Sources have been gossiping to the media that NBC is planning to announce Jay Leno’s retirement and that Jimmy Fallon is the front-runner to take his place. You’re damn right he is! When Jimmy replaced Conan O’Brien at Late Night a few years ago, a lot of people (including me) were uncertain about how he would perform, but he’s blown me away in the time since by being hilarious, clever, energetic, and above all, really really nice. I can’t say the same about Jay Leno, whose show I used to stay up to watch just for Headlines and Jay Walking until he put together his audition tape for Mean Girls by ripping his old job out of Conan O’Brien’s pasty, quirky hands and acting like we all missed him so much.
The rumored move could be due to the success Jimmy Kimmel has had among young viewers in his new 11:35 time slot. Jimmy Fallon is certainly a hip choice to attract the young crowd to NBC in that time slot, what with his Apple laptop and his afro-sporting sidekick Questlove.

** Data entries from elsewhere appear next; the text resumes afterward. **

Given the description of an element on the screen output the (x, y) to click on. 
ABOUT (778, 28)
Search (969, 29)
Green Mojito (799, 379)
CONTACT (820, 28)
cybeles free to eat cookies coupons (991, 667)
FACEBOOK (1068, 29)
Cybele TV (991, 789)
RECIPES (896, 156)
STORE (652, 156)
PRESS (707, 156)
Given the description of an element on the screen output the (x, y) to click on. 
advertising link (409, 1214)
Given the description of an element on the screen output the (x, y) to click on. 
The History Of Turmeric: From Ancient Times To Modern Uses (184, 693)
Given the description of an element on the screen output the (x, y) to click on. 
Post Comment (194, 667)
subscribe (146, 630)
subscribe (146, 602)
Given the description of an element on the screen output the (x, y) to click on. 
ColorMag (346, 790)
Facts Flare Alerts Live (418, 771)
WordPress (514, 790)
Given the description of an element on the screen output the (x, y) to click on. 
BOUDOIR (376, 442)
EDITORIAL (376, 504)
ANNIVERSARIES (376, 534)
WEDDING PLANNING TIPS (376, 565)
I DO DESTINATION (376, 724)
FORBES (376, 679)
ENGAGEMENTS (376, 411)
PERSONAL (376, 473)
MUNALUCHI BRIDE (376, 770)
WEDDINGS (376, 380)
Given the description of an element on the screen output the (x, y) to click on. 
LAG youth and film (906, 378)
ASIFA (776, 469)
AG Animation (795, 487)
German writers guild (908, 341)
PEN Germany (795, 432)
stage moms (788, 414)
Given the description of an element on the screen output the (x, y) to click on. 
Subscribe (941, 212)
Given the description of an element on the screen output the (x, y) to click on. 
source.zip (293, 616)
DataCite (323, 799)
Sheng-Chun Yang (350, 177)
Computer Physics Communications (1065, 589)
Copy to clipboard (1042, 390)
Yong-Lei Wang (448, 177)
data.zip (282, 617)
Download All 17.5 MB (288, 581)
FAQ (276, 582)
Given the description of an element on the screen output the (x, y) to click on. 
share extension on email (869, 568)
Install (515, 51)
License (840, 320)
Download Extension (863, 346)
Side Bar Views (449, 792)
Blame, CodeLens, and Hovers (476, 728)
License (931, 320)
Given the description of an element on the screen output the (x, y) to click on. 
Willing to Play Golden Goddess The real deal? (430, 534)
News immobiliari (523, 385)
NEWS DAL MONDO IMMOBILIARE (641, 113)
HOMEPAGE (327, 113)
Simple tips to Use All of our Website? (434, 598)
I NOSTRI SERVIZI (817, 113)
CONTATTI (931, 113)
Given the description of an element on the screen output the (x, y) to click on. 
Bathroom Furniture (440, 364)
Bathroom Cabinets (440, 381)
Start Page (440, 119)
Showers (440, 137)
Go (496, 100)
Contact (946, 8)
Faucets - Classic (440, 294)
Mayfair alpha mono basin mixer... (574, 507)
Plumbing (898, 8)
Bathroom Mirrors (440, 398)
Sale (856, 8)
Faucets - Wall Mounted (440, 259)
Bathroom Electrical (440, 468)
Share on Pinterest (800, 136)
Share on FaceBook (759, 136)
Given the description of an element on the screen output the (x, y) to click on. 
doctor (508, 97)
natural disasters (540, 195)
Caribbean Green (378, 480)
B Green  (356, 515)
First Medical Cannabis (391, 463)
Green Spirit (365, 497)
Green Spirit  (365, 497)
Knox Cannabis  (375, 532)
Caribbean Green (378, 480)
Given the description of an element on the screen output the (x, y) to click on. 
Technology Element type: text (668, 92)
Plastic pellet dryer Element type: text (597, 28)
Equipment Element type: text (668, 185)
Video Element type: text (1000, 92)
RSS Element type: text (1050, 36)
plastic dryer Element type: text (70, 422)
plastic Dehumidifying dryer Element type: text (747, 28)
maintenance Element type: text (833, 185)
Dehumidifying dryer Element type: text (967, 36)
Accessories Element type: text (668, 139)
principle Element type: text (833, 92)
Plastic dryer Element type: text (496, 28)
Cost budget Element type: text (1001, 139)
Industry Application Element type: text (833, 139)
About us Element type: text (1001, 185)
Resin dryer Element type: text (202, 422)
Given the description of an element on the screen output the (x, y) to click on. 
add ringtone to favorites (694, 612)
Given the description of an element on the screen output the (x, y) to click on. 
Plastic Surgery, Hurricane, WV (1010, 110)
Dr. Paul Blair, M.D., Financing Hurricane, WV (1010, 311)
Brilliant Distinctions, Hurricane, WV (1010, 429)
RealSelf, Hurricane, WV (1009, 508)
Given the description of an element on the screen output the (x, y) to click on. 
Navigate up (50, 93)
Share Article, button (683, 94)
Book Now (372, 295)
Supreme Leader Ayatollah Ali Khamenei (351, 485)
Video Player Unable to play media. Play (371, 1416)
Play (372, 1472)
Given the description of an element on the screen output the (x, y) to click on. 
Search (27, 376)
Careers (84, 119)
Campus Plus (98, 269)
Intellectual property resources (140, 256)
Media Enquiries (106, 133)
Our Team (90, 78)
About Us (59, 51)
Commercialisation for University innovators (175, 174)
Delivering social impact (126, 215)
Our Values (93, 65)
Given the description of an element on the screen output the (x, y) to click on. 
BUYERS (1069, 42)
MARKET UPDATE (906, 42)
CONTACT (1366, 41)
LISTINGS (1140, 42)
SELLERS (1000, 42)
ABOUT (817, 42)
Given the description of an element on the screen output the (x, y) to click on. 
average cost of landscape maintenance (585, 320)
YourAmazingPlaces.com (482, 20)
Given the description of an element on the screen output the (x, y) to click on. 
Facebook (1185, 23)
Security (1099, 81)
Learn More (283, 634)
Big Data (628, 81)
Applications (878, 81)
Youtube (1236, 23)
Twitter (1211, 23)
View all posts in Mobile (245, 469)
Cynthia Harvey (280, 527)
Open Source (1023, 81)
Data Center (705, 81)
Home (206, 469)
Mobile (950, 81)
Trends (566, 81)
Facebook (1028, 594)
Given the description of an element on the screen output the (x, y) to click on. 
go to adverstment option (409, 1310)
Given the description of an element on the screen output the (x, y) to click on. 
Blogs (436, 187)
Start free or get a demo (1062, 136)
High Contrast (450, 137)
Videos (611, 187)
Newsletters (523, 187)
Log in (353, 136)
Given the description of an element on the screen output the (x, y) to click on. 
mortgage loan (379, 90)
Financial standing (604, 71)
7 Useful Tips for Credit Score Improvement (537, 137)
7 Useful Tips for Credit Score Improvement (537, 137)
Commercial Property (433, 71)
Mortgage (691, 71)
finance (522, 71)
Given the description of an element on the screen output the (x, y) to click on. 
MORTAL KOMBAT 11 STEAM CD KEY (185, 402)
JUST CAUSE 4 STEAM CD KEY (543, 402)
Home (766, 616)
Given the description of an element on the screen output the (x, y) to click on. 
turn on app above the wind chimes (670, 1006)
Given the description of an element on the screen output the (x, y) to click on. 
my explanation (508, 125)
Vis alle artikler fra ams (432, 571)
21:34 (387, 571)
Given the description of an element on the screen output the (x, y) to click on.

Since NBC has been legitimately tanking itself in recent months, this change could be very good for the network.
Hopefully this also means changes could be in store over at CBS. It would certainly be nice to see David Letterman retire and my late-night husband Craig Ferguson take his place. Not only does Letterman creep me out, but Craig’s on too late for my Miley Cyrus old lady eyes to keep themselves open past the monologue.
There had better be some clause in the new contract negotiations stating that Jay Leno cannot take his job back and send Jimmy over to Comedy Central or something. (No offense to Comedy Central. It’s the home of my other late-night husband Jon Stewart. Don’t tell Craig.)
Meanwhile, Jimmy Kimmel sits grinning over at ABC, with no one threatening to dethrone him and celebrity guests milling around him left and right, Matt Damon not included.